What Can We Learn From Europe’s Empty Churches?

Over the weekend, the Wall Street Journal ran a fascinating story exploring the problems posed by the continuing decline of Christian worship in Europe and the challenge of the buildings that are left behind. The piece is behind a paywall but is worth the read if you get the WSJ.

The article focuses on the story of an underfunded Skate Hall that inhabits space once occupied by the Church of St. Joseph. The building is still owned by the Catholic church and its repurposing has caused a fair amount on consternation within the town of Arnhem. The video linked below offers a interesting look at what some see as a mixing of the sacred and the profane.

The article quickly pivots to recognize that this tension is common in Europe where many communities are left to struggle with large, costly, stone buildings with no clear, redeemable value. With property owners and local governments forced to get creative, the piece shares a variety of examples of how these once sacred spaces have been repurposed:

“As communities struggle to reinvent their old churches, some solutions are less dignified than others. In Holland, one ex-church has become a supermarket, another is a florist, a third is a bookstore and a fourth is a gym. In Arnhem, a fashionable store called Humanoid occupies a church building dating to 1889, with rack of stylish women’s clothing arrayed under stained-glass windows.

In Bristol, England, the former St. Paul’s church has become the Circomedia circus training school. Operators say the high ceilings are perfect for aerial equipment like trapezes.

In Edinburgh, Scotland, a Lutheran church has become a Frankenstein-themed bar, featuring bubbling test tubes, lasers and a life-size Frankenstein’s monster descending from the ceiling at midnight.”

The popular Frankenstein pub in Edinburgh resides in a transformed church building. Image: frankensteinedinburgh.co.uk

As the article notes, the closure of many of these churches, often part of the historic centers of these European towns, is an emotional thing for the remaining faithful. Ideally, efforts are undertaken to transition the once sacred space into something community-oriented like a library, museum, or performing arts center. But not every situation is amenable, and as the examples above display, perceived insult is sometimes added to emotional injury.

An undercurrent throughout the article is the likelihood that Europe’s current church problem is a foreshadowing of what we will see in the United States. It quotes Scott Thumma, a professor of the sociology of religion at Hartford Seminary, as predicting a situation as challenging as the one in Europe in coming decades. Of course, while the crescendo for us may still be in the future, that does not mean the problem isn’t already encountered, as this example of a New York church that served as a bacchanal disco and a Limelight-themed mall, on its way to becoming a gym illustrates.
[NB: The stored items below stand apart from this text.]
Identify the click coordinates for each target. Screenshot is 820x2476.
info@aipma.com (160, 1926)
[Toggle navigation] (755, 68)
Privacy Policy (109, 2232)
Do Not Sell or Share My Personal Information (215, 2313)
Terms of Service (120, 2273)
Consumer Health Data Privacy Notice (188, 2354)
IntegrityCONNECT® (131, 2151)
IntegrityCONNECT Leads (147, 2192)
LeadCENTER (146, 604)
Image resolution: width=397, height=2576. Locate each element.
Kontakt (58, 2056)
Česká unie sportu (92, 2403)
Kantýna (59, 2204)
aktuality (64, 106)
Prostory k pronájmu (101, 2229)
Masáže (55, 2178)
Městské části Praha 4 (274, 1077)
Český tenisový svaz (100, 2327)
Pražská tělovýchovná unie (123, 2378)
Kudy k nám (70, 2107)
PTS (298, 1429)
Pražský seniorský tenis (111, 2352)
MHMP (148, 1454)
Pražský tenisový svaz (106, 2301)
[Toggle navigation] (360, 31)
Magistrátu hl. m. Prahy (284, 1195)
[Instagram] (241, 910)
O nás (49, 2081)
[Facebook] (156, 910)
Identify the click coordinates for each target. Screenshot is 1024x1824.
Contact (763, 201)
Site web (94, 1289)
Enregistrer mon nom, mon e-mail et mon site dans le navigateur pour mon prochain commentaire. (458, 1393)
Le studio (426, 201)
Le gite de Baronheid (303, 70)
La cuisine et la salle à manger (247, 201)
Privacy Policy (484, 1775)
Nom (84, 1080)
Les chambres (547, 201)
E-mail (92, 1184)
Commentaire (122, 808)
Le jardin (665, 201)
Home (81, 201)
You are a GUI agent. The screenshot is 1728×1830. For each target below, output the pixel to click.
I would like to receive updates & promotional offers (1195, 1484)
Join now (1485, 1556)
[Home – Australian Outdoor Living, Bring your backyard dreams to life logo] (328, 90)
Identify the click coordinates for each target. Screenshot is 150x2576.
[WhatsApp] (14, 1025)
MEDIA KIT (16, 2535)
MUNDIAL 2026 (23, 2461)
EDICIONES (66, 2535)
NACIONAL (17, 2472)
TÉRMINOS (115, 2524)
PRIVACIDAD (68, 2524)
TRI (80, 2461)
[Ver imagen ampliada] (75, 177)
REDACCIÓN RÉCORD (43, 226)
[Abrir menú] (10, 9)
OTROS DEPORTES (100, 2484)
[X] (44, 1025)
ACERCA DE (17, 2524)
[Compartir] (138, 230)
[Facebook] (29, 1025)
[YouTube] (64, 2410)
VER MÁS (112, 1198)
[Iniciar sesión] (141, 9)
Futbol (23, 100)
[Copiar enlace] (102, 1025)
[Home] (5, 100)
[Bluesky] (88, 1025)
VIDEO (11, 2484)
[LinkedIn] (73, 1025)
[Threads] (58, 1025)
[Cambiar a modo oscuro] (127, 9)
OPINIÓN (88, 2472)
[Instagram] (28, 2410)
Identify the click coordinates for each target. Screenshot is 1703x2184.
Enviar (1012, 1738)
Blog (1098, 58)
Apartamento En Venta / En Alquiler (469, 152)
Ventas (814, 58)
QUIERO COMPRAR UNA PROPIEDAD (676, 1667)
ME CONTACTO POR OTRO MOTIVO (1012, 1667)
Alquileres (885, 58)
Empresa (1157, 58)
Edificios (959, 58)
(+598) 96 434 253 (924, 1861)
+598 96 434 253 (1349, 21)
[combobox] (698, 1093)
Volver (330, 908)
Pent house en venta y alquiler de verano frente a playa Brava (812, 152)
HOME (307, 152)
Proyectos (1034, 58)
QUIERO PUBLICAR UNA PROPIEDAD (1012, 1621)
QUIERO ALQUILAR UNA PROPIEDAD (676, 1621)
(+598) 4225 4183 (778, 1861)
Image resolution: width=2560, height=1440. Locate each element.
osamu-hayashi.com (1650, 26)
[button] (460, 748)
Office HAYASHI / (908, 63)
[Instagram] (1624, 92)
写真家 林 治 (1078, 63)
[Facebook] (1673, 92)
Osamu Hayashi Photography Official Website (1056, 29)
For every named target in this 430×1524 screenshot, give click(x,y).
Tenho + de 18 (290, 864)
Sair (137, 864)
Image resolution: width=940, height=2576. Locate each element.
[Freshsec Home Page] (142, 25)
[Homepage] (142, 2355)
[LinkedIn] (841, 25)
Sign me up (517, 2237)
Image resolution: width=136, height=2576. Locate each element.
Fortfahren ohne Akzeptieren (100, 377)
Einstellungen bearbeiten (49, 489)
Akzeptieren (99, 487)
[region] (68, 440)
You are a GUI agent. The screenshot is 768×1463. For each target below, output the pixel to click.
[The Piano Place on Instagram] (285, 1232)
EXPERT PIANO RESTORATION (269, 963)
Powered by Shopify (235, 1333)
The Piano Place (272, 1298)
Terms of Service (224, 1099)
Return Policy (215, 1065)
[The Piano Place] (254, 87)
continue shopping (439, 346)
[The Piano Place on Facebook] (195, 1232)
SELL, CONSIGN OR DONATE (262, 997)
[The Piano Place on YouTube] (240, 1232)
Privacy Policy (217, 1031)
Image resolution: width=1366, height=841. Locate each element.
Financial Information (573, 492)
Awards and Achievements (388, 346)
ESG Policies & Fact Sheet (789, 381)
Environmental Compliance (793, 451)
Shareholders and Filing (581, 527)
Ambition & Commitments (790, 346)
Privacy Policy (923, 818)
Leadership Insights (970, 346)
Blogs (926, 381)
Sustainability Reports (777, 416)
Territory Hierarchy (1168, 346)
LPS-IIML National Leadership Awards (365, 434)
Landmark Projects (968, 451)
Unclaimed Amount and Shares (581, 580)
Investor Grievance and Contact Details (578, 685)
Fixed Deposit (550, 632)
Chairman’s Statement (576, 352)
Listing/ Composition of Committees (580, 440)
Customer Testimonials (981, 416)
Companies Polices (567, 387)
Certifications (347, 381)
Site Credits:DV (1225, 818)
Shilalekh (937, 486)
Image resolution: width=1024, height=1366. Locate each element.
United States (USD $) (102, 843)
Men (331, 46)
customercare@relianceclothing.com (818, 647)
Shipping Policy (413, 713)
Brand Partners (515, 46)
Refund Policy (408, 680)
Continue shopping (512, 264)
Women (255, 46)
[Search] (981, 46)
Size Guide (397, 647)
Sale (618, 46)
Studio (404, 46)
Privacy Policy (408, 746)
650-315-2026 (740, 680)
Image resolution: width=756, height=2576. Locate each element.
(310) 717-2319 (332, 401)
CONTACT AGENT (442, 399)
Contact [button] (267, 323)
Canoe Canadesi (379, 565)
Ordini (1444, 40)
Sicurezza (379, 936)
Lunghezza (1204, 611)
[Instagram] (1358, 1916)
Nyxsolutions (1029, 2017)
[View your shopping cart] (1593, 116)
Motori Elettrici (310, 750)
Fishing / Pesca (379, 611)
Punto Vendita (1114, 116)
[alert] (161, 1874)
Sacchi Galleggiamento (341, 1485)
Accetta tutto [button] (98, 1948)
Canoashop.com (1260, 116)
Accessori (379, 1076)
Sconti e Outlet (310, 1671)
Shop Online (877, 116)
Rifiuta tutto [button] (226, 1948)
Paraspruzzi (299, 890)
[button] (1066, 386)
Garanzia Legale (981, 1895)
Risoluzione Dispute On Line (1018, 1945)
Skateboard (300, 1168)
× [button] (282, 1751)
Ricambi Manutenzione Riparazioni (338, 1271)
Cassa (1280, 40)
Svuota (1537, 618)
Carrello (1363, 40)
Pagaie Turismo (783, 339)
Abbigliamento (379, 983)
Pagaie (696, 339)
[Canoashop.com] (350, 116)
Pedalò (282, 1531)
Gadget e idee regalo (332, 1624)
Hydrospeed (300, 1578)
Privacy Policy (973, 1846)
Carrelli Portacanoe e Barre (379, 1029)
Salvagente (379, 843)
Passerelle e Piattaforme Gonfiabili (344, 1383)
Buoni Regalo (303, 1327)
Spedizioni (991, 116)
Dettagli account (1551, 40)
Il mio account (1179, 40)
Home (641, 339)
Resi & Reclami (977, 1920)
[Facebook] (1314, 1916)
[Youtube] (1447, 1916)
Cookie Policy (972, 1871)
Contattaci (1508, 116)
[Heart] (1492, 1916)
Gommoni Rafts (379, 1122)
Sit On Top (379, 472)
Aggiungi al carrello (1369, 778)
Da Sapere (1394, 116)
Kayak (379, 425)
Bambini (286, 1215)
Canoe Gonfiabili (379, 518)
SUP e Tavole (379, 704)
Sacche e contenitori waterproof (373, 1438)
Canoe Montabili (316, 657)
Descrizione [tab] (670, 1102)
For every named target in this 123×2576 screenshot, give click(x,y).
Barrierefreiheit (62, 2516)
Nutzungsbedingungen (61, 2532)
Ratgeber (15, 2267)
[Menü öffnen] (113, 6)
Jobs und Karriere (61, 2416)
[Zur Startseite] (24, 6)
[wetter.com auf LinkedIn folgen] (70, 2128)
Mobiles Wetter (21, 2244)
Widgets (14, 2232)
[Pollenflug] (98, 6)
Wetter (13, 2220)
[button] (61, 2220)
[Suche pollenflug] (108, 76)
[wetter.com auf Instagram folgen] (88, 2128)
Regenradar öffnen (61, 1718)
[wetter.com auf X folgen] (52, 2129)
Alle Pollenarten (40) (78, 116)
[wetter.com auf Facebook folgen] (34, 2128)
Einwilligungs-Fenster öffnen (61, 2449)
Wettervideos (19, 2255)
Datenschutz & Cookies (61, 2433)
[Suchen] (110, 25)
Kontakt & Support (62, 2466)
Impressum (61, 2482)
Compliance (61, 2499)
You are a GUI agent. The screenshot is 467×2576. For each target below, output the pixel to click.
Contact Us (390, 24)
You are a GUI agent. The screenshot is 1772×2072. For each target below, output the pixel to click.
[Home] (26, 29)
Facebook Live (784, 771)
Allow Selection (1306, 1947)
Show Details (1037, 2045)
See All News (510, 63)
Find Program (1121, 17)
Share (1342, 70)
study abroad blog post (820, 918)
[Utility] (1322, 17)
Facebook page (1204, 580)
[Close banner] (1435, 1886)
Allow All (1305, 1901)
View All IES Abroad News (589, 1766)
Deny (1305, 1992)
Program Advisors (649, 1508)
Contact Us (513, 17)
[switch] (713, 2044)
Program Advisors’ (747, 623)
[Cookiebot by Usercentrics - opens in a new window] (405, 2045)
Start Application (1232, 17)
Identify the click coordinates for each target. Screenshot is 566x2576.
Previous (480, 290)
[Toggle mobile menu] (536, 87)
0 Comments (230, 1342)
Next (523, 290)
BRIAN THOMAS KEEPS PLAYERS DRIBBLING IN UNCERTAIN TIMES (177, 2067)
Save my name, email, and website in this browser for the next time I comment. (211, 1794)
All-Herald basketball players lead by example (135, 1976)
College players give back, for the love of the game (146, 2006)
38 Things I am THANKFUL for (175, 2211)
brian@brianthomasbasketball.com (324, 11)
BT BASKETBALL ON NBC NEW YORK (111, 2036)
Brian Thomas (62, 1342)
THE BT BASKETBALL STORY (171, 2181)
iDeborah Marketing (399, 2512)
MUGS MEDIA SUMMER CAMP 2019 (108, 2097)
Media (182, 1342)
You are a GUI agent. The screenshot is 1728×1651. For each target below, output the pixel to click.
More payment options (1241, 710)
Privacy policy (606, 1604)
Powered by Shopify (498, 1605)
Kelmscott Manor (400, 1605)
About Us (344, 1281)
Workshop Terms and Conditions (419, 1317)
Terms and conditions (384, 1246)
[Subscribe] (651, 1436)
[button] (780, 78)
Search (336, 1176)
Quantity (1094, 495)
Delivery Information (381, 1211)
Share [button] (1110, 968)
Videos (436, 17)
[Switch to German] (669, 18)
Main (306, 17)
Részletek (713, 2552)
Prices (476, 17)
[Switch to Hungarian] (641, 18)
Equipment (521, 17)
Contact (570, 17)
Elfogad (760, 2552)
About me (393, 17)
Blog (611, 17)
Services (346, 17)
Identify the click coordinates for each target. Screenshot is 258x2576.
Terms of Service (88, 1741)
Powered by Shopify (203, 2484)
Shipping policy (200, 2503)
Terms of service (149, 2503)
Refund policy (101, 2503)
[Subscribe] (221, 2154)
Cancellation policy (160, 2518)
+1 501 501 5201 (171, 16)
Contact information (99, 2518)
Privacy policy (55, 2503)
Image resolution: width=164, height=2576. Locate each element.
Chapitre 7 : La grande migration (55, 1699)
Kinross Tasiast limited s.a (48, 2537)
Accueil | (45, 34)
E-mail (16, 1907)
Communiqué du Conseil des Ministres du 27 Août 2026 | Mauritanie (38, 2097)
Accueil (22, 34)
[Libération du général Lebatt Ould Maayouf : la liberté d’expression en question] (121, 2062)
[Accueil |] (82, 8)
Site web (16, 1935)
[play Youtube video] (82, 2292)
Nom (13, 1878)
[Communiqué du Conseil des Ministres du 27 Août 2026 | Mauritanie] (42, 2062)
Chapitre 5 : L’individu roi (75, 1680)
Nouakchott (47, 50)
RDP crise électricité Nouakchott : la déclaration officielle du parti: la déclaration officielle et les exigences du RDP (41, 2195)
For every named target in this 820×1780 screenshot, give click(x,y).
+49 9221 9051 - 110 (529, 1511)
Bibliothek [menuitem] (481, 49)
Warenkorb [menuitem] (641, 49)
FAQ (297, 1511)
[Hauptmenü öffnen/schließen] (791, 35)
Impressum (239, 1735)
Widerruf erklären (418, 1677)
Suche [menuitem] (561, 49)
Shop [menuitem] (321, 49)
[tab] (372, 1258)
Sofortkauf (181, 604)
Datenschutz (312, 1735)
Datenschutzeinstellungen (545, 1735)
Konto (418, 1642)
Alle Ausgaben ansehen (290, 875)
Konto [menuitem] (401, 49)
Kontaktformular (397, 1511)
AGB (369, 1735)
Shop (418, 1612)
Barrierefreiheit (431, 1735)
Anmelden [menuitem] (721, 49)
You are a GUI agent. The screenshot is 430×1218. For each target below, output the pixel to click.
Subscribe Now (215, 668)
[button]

The challenge of empty churches raise some interesting questions. Here are a few of mine.

  1. What makes a space sacred in your tradition? Is the formal understanding of such congruent with the practices and feelings of church members?
  2. Does the absence of a worshipping community remove this quality, in your humble opinion? If not, what does remove sacredness?
  3. How clear are the lines of delineation between the sacrality of a building and its historic value? Is it easier to let go of sacred space without historic significance and what does that say about the relationship between the two?
  4. Even for those traditions that have developed rites to decommission sacred space, how can we personally, and as communities, navigate lingering emotional attachment to spaces that were once set apart for worship?
  5. Is there an element of architectural design at play in how we denote space as sacred? Will the stark, and even industrial, settings of some protestant churches raise the same conversations regarding preservation?
  6. How can the church move proactively to mitigate this challenge in the United States? What lessons might we draw from the experience of those in Europe?
  7. Can shrinking faith communities increase the likelihood of redeemable usage by seeking partnerships in closure before they are forced to do so?
  8. Is there an entrepreneurial opportunity for existing churches and denominations in repurposing their own property toward for-profit endeavors that might fund new ministry?

So what are your thoughts and questions? If Europe’s present is truly predictive of our imminent future, how we respond to this challenge will have a significant impact on the church’s ability to share the Gospel in both word and deed. Proactive actions on the part of denominational structures and individual churches alike could go a long way toward preserving some agency during challenging times of transition and, hopefully, rebirth.

 Thanks for your comments and for your sharing!